Cell-autonomous and -non-autonomous roles of CTLA-4 in immune regulation

• Published in: Trends in immunology Vol. 32; no. 9; pp. 428 - 433
• Main Authors: Wing, Kajsa, Yamaguchi, Tomoyuki, Sakaguchi, Shimon
• Format: Journal Article
• Language: English
• Published: England Elsevier Ltd 01.09.2011; Elsevier Limited
• Subjects: Allergy and Immunology; Animals; Antibodies, Neutralizing - pharmacology; antigen-presenting cells; Antigen-Presenting Cells - cytology; Antigen-Presenting Cells - immunology; Antigen-Presenting Cells - metabolism; antigens; Autoimmune Diseases - immunology; Autoimmune Diseases - pathology; Autoimmune Diseases - therapy; B7-1 Antigen - immunology; B7-1 Antigen - metabolism; B7-2 Antigen - immunology; B7-2 Antigen - metabolism; Cell Communication - immunology; CTLA-4 Antigen - antagonists & inhibitors; CTLA-4 Antigen - deficiency; CTLA-4 Antigen - genetics; cytotoxicity; Disease; Forkhead Transcription Factors - immunology; Genes; Homeostasis; Homeostasis - immunology; immune response; Immune system; Immune Tolerance - drug effects; Immunity; Immunotherapy - methods; Ligands; Lymphocyte Activation - immunology; Lymphocytes; Medicin och hälsovetenskap; Mice; Mice, Knockout; Rodents; Signal Transduction - immunology; T cell receptors; T-lymphocytes; T-Lymphocytes, Regulatory - cytology; T-Lymphocytes, Regulatory - immunology; T-Lymphocytes, Regulatory - metabolism
• ISSN: 1471-4906; 1471-4981; 1471-4981
• DOI: 10.1016/j.it.2011.06.002

It is controversial how cytotoxic T lymphocyte antigen (CTLA)-4, a co-inhibitory molecule, contributes to immunological tolerance and negative control of immune responses.

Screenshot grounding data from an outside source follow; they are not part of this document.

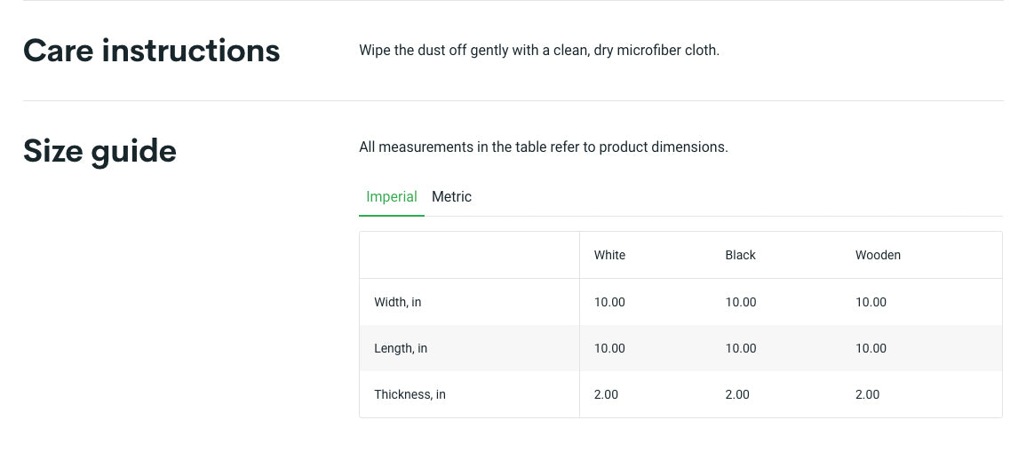Click the Wooden column header
The width and height of the screenshot is (1018, 452).
[878, 255]
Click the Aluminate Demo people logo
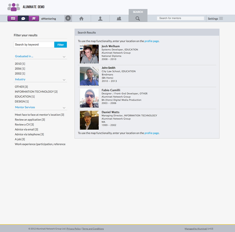This screenshot has width=235, height=232. click(x=13, y=7)
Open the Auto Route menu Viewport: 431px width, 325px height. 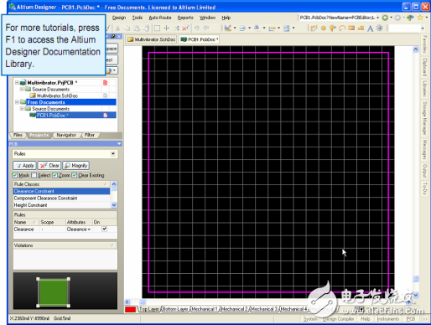[x=160, y=18]
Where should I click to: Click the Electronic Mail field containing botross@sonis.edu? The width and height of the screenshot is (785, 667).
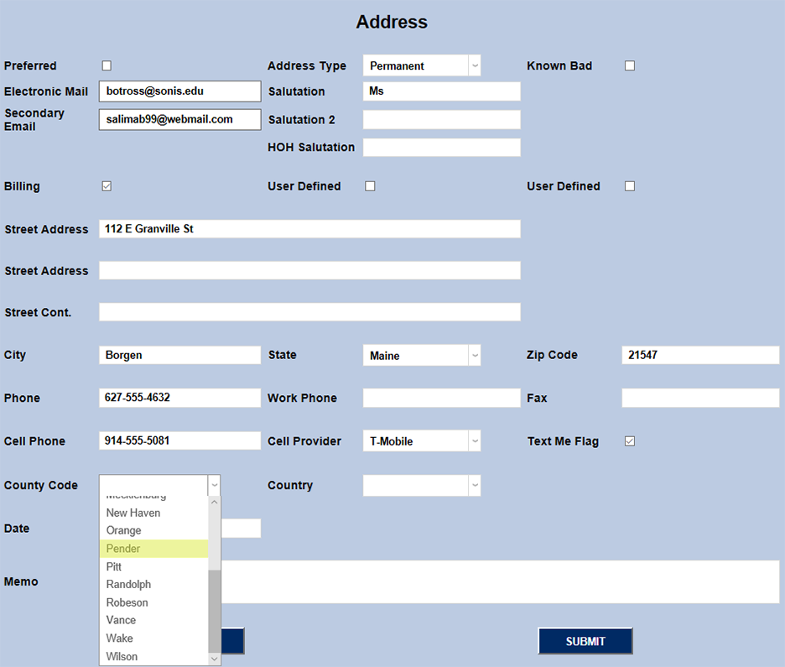pos(179,91)
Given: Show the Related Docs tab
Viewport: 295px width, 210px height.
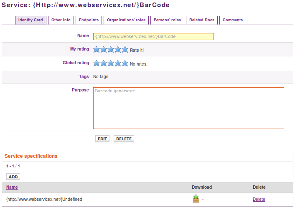Looking at the screenshot, I should point(202,20).
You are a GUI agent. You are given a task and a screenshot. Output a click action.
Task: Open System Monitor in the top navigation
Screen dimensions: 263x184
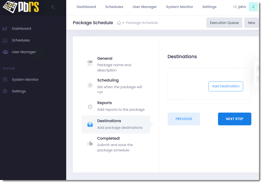(179, 7)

Its role as an inducer of cell-intrinsic negative signals to activated effector T cells is well documented. However, there is accumulating evidence that CTLA-4 is essential for the function of naturally occurring Foxp3+ regulatory T (Treg) cells, which constitutively express the molecule. CTLA-4 deficiency in Foxp3+ Treg cells indeed impairs their in vivo and in vitro suppressive function. Further, Treg cells can modulate the function of CD80- and CD86-expressing antigen-presenting cells via CTLA-4. Here we discuss how CTLA-4 expression by one T cell can influence the activation of another in a cell non-autonomous fashion and thus control immune responses.